Synaptic depression related to presynaptic axon conduction block.

Abstract

The depression of synaptic transmission which occurs during prolonged repetitive activation, was examined in the opener muscle of the crayfish [Astacus leptodactylus] walking leg. Excitatory post-synaptic potentials (e.p.s.p.) initially facilitated but then declined to low amplitudes after .apprx. 4000 stimulus pulses had been delivered; this depression is presynaptic in origin. Axon conduction blocks occurred at points of bifurcation along the entire length of the presynaptic nerve. This resulted in failure of the nerve impulse to invade some branches of the terminal arborization.
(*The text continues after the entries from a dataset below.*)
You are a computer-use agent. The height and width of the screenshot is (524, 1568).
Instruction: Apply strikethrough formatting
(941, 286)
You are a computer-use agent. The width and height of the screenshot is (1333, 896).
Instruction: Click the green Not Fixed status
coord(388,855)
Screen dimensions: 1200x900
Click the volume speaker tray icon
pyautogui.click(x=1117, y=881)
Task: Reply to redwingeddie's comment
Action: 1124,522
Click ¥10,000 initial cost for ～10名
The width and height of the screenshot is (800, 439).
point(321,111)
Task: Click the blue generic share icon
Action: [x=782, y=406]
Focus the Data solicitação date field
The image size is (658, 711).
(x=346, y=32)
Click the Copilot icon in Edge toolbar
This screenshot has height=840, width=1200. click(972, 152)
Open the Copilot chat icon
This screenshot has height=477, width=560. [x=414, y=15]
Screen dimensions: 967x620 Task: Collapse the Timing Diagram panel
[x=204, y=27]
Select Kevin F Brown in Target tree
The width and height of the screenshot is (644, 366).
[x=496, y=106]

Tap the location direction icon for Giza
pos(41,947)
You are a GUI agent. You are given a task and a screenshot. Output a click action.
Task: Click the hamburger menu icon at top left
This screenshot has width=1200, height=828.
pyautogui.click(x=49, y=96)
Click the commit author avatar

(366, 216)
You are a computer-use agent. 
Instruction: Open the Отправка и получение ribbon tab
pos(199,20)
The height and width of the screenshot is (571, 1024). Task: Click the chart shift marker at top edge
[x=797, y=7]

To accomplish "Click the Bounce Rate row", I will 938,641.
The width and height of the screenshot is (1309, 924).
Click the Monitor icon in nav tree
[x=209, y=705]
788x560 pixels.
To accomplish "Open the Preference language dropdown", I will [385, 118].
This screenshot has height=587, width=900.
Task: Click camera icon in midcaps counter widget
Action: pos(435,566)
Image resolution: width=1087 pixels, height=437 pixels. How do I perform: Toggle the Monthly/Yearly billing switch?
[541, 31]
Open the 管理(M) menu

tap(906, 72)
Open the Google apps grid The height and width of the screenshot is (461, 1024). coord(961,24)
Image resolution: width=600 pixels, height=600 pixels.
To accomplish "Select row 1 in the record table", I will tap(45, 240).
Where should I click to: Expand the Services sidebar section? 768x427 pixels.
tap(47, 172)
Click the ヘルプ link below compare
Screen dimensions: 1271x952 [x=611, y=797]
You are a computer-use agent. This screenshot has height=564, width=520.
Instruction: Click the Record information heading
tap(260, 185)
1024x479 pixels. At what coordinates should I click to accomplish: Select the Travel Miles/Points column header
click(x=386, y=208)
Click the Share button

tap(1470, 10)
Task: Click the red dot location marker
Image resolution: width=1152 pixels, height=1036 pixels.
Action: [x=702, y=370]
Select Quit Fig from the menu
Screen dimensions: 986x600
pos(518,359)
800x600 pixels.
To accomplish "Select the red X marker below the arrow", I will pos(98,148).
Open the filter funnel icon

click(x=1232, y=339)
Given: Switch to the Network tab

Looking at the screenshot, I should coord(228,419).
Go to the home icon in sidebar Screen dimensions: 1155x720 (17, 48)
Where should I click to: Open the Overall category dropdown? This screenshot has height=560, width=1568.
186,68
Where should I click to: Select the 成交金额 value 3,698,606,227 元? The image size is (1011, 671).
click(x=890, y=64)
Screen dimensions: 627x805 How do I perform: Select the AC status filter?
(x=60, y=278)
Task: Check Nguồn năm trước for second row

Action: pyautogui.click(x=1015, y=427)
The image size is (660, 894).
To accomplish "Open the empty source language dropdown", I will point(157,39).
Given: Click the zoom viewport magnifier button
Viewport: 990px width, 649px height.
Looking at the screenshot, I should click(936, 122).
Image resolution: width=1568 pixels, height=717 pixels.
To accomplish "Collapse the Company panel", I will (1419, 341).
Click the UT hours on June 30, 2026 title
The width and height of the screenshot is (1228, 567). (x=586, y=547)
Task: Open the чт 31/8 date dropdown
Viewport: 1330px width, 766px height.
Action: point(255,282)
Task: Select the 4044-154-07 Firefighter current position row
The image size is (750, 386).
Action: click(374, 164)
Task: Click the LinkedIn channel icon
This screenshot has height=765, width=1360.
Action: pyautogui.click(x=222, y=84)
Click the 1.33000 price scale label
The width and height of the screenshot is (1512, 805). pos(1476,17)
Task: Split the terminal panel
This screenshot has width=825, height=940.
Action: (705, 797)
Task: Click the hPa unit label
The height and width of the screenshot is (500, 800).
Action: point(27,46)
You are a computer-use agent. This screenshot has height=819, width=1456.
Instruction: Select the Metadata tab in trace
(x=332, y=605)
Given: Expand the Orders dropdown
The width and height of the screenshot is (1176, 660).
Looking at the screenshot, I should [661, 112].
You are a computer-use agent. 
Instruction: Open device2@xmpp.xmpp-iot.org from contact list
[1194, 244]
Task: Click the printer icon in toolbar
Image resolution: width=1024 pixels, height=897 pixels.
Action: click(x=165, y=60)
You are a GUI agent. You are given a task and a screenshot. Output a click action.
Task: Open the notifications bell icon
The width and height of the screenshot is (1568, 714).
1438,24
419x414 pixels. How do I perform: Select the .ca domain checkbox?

Nerve terminal invasion failure caused either intermittent or complete inactivation of some synaptic release sites; this was associated with depression of the post-synaptic response. The statistics of transmitter release during prolonged repetitive stimulation were examined by focal extracellular recording methods. Transmitter release could be described by binomial statistics, and depression involved a drop in m, n and p. The rate of spontaneous quantal release did not decrease, however, arguing against transmitter depletion. Repetitive stimulation eventually leads to depolarization of the axon membrane. This causes impulse propagation failure which reduces the number of synaptic release sites that are activated and mimics a drop in the effective stimulation rate; both effects cause synaptic depression.